I Married a Witch

I Married a Witch

René Clair (1942)

Not as entertaining as it should be.   In seventeenth-century New England, a warlock and his witch daughter are burned at the stake by a Puritan called Jonathan Wooley – who admits to his mother there was a moment, in the hayloft, when he found himself falling for the charms (physical rather than supernatural) of the daughter, whose name was Jennifer.   The witches’ ashes are buried under a tree to imprison their evil spirits but the curse they pronounce on the Wooley family – that its men will always be doomed to marry the wrong woman – is enduringly effective.   Jonathan Wooley and all his male heirs are played by Fredric March; a brisk trot through the centuries, illustrating their unhappy marriages, is amusing thanks to March’s easy versatility and repertory company spirit.

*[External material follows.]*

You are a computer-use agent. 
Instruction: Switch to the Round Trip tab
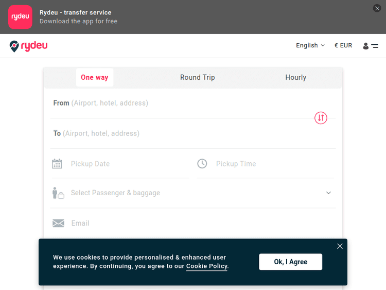tap(198, 77)
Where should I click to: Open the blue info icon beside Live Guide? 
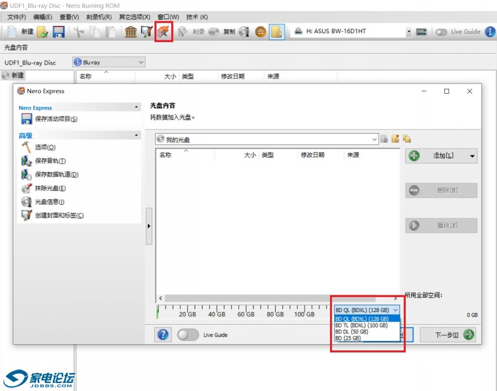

Once the story arrives in the present day, though, the movie turns into something that’s more frantic than funny.   March plays a rising politician, Wallace Wooley, who’s standing for election as governor.  The main action takes place on the eve of the election and of Wallace’s wedding to Estelle Masterson, the latest shrew bride in the long-running Wooley tradition – she’s the spoiled, bossy daughter of Wallace’s chief political backer.  When lightning strikes the tree they were buried under, the spirits of Jennifer and her father Daniel are released.  Daniel materialises as Cecil Kellaway, Jennifer as Veronica Lake:  she naturally proves a sore temptation to Wallace Wooley but Jennifer finds herself falling for him too.  It’s a really good idea but René Clair, directing his second Hollywood movie, spends too much time on droll ghostly special effects; and, while you might not expect a comic romantic fantasy of this kind to be rigorously consistent, the magical powers of Jennifer and Daniel come and go so often that I Married a Witch gets a bit irritating.  So does Cecil Kellaway’s roguish theatricality as the warlock:  when Daniel spends a night in a prison cell and his neighbours complain they’ve not had a minute’s sleep and tell him to shut up, you sympathise.  Still, Veronica Lake is appealing, if not particularly varied, as Jennifer; and March, although even he struggles to find new things to do by the second half, gives Wallace Wooley an ardent exasperation which is very likeable.  (He also does a couple of nice double takes.)   With Susan Hayward as Estelle, Robert Warwick as her father, Robert Benchley as Wallace’s friend and Elizabeth Patterson as his housekeeper.   The screenplay by Robert Pirosh and Marc Connelly is based on an unfinished novel by Thorne Smith, ‘completed’ by Norman H Matson.